总所周知Python由于GIL的问题,使用多线程时同一时刻只有一个线程在工作。故Python会在所有线程之间不断的切换,每切换到一个线程会执行一段字节码指令然后切换到另一个线程。如果开启了很多线程,且只有小部分线程在工作,如果不休眠部分线程,那么每次切换到非工作线程时就会一直空转浪费资源,从而拖慢了整体效率。例如下面示例代码,总共启动了20个线程,随机分发100个计算10000阶乘的任务。
import time
import random
import threading
from queue import Queue
random.seed(1234)
count = 0
lock = threading.Lock()
def task(v: int):
res = 1
for i in range(1, v + 1):
res = res * i
def worker(input_queue: Queue):
global count
while True:
if input_queue.empty():
continue
v = input_queue.get()
task(v)
with lock:
count += 1
if __name__ == '__main__':
num_workers = 20
num_tasks = 100
queues = [Queue() for _ in range(num_workers)]

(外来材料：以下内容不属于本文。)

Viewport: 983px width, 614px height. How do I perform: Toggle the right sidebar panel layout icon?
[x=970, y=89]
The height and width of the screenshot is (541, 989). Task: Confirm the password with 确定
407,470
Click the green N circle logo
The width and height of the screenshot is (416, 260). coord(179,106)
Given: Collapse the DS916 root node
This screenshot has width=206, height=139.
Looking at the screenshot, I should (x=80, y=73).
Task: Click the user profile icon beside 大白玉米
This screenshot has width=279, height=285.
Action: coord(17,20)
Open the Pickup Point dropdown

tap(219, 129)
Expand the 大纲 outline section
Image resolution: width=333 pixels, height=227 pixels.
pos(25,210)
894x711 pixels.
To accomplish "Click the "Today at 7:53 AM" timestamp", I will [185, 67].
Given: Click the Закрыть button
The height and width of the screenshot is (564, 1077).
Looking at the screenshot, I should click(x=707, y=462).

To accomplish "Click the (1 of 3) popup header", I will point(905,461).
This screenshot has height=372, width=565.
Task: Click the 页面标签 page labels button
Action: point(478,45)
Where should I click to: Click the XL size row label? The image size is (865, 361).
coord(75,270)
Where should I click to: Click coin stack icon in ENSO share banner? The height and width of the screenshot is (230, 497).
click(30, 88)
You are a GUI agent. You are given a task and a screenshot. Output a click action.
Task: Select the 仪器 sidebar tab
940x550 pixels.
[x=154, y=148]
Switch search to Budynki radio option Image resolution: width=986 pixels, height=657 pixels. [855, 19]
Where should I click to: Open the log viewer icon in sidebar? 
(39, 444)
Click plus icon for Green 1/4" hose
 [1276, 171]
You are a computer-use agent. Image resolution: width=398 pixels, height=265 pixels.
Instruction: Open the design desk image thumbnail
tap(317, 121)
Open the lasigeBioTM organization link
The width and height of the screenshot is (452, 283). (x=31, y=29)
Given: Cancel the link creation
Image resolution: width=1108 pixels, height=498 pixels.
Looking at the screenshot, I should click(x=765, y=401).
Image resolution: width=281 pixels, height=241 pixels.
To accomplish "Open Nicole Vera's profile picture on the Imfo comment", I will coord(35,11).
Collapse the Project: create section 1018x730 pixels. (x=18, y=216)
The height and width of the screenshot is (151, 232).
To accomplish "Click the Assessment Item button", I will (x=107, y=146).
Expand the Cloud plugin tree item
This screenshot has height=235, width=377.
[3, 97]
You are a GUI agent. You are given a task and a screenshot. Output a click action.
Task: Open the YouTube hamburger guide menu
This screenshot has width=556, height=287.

threads = [threading.Thread(target=worker, args=(queues[i],)) for i in range(num_workers)]
for thread in threads:
thread.daemon = True
for thread in threads:
thread.start()
time.sleep(1)
t0 = time.perf_counter()
for _ in range(num_tasks):
idx = random.randint(0, num_workers - 1)
queues[idx].put(10000)
t1 = time.perf_counter()
print(f"put time: {t1 - t0:.5f}")
while count != num_tasks:
continue
t2 = time.perf_counter()
print(f"total time: {t2 - t0:.5f}")
终端输出如下:
put time: 24.91427
total time: 26.17514
如果将worker
中的continue
换成time.sleep(0.02)
,再次执行终端输出如下:
put time: 0.00038
total time: 1.03202
可以看到,通过time.sleep
方法让暂时没工作的线程休眠一会,将更多的工作机会提供给真正需要工作的线程,从而提升了整体效率。